If you’re looking for extra liquidity to make your life comfortable throughout your retirement, you might be tempted to downsize. Downsizing is especially tempting, with the cost of living rising due to high inflation.
What is downsizing, and why do people do it?
Downsizing is a relatively straightforward procedure: you sell your existing large property and move into a slightly smaller one, pocketing the difference. It might be that a smaller home is not only cheaper but better suited to your lifestyle. For example, if you’re struggling to climb the stairs, then you might elect to move into a bungalow.
There are a few downsides to this approach. For one thing, you won’t be able to enjoy living in a larger house, which might have considerable sentimental value, especially if you’ve been living in it for many years. For another, you’ll have parted with a sizeable asset, which you’ll no longer be able to pass on to your children.
So, what are some alternatives to consider if you’re not ready to part ways with your beloved family home?
Among the more attractive alternatives to downsizing is equity release. It’s worth looking at exactly how equity release works. Equity release is a type of mortgage whereby you effectively sell a portion of the property back to the bank. Unlike a traditional mortgage, you don’t repay the loan until you come to sell the property.

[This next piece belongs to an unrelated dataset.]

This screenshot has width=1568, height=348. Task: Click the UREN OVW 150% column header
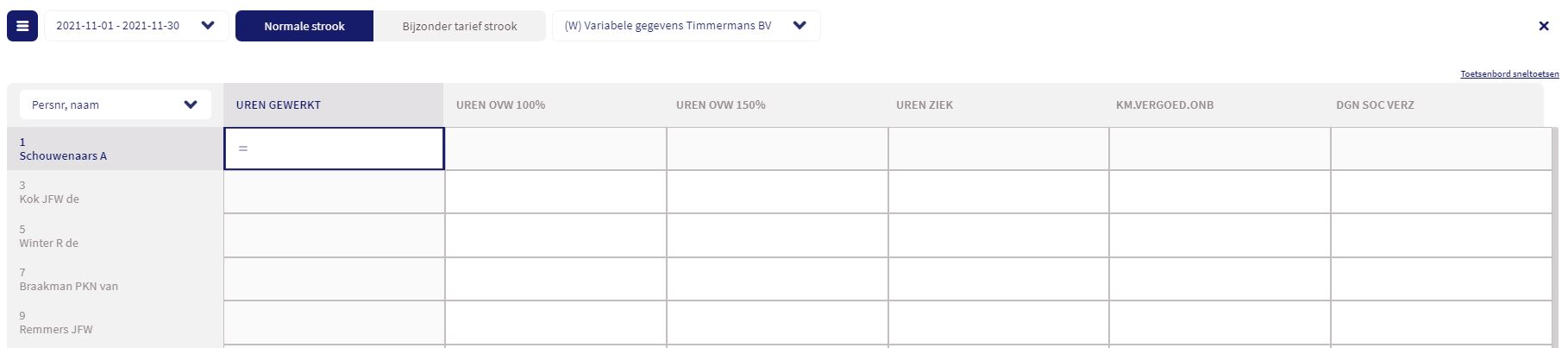(720, 105)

You don’t get the same amount of money as you would from selling your property on the open market, but you do get to stay in the same property without the disruption associated with a sale. You can release a lump sum of cash with which you can do whatever you please – whether it be travelling, supporting family or investing in home improvements.
Create an Annex
If you have the right kind of property, then you might decide to partition out a portion of it to rent to other people. If you’ve got a lot of extra space, renting out part of your property can generate a reliable income. With that said, this creates an ongoing administrative workload, and you’ll have to be comfortable inviting strangers into your home and converting it to give everyone privacy and security. Annexes don’t tend to be cheap, but if you create the right space, you might quickly make the money back.
Re-mortgage the home
Remortgaging is done for a range of reasons. You might be coming to the end of your existing fixed-term rate, and be looking for a better deal. But for many older people, the promise of borrowing more money is an excellent reason to look into another mortgage. Remortgaging might be practical if you’ve already paid off a substantial chunk of your existing mortgage without any trouble. Remortgaging can work for some and not others, so ensure that you do thorough research before committing to anything.